(Dataset entries)
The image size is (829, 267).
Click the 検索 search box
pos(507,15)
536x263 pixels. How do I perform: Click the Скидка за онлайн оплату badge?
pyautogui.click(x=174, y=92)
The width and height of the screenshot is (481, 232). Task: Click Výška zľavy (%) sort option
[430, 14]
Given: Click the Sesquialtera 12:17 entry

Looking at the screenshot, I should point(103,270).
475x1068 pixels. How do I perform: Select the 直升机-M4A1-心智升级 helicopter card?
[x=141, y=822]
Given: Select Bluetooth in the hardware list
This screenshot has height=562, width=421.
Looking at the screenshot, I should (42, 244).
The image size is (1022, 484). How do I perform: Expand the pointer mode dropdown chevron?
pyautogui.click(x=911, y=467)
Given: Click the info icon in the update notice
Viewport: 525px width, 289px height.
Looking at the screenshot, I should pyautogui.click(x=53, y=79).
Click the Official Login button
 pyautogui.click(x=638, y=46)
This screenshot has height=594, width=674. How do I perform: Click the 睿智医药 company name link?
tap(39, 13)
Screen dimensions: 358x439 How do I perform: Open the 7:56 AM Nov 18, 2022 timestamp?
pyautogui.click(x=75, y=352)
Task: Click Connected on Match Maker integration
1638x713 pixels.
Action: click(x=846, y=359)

◆ What you need to do
Only the lines from the one with "The width and" through the end of the records above are to be copied, exactly as written.

◆ Solution for this exercise
The width and height of the screenshot is (481, 232). Task: Click Výška zľavy (%) sort option
[430, 14]
Given: Click the Sesquialtera 12:17 entry

Looking at the screenshot, I should point(103,270).
475x1068 pixels. How do I perform: Select the 直升机-M4A1-心智升级 helicopter card?
[x=141, y=822]
Given: Select Bluetooth in the hardware list
This screenshot has height=562, width=421.
Looking at the screenshot, I should (42, 244).
The image size is (1022, 484). How do I perform: Expand the pointer mode dropdown chevron?
pyautogui.click(x=911, y=467)
Given: Click the info icon in the update notice
Viewport: 525px width, 289px height.
Looking at the screenshot, I should pyautogui.click(x=53, y=79).
Click the Official Login button
 pyautogui.click(x=638, y=46)
This screenshot has height=594, width=674. How do I perform: Click the 睿智医药 company name link?
tap(39, 13)
Screen dimensions: 358x439 How do I perform: Open the 7:56 AM Nov 18, 2022 timestamp?
pyautogui.click(x=75, y=352)
Task: Click Connected on Match Maker integration
1638x713 pixels.
Action: click(x=846, y=359)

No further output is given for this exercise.